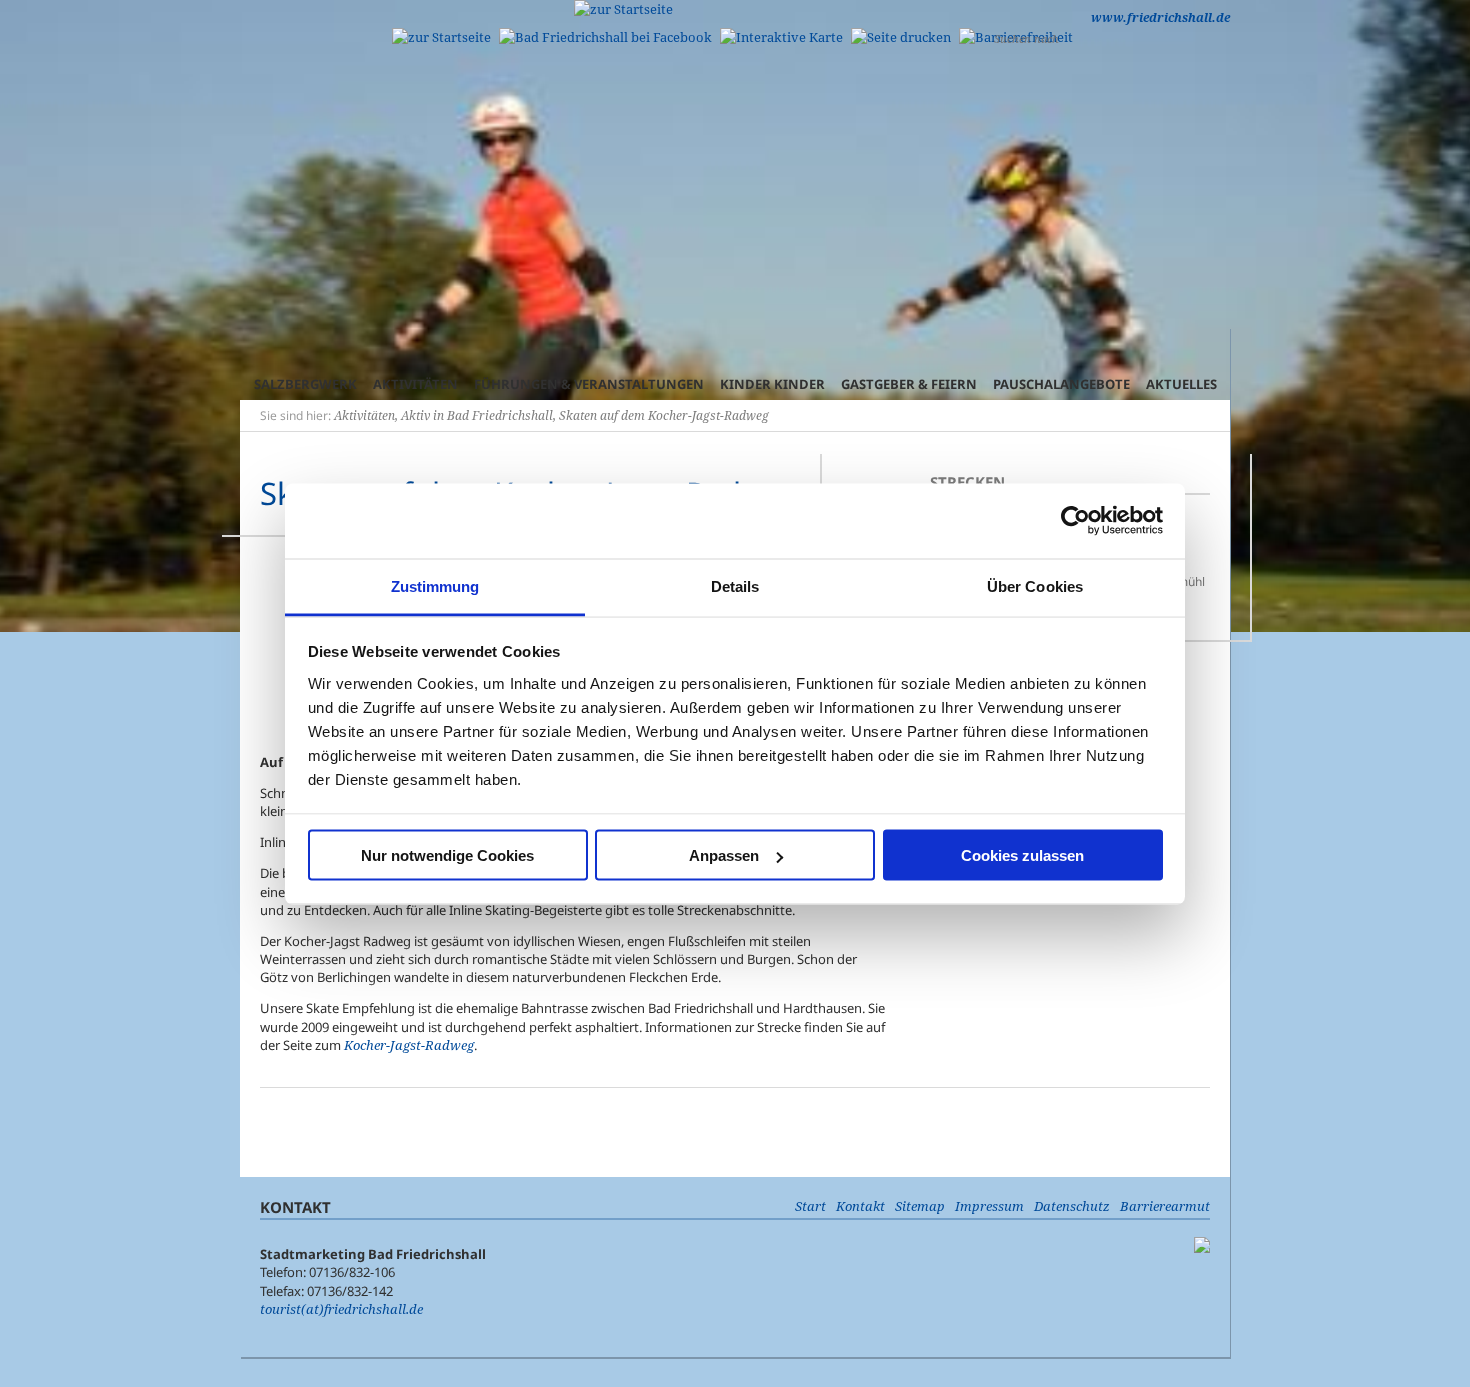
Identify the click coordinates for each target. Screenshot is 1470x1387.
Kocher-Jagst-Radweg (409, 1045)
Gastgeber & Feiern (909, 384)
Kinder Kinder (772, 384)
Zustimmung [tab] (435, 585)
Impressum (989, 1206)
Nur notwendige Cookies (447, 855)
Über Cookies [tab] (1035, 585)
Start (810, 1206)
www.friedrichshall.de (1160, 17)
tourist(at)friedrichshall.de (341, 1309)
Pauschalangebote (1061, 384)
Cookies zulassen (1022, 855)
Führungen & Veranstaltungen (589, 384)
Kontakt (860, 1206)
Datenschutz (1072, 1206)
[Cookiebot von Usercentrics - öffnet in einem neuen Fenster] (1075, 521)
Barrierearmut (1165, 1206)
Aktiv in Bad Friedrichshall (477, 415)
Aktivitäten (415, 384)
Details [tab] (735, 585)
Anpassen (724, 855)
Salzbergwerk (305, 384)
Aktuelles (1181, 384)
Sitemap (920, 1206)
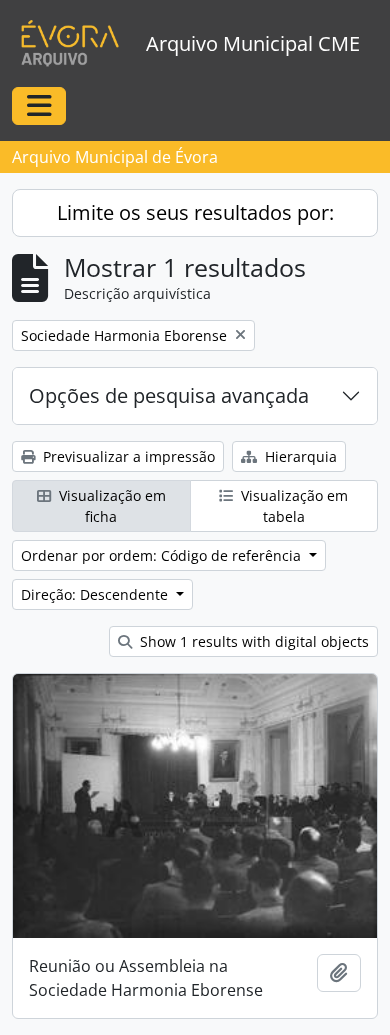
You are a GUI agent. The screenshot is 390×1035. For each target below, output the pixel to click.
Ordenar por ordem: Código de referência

= = = = = = =

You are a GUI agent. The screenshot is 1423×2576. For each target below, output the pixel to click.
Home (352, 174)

= = = = = = =

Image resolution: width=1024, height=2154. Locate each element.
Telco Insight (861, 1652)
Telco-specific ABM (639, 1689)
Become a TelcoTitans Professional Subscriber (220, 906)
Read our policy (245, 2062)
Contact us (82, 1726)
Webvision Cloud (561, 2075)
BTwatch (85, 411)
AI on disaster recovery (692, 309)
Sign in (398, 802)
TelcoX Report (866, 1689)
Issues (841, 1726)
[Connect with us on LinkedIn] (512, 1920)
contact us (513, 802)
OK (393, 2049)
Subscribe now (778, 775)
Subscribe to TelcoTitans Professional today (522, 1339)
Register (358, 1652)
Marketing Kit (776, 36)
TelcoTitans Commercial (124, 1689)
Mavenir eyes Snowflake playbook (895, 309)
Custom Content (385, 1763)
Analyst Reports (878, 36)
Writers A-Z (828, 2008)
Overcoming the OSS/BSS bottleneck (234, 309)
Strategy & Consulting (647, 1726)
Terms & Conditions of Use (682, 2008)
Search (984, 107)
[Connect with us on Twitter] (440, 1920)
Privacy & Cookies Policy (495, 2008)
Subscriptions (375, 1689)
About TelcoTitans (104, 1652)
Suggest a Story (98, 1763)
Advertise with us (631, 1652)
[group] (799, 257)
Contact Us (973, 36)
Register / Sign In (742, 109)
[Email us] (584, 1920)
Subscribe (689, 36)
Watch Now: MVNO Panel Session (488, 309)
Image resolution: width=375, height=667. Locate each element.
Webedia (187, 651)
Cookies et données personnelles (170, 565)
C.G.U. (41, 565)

= = = = = = =

> Goal of the exercise
Of the entries above, repeat exactly the lines between the line with "You are a GUI agent. The screenshot is 390×1035." and the line with "Ordenar por ordem: Código de referência", inclusive, and no others.

> Finished exercise
You are a GUI agent. The screenshot is 390×1035. For each target below, output the pixel to click.
Ordenar por ordem: Código de referência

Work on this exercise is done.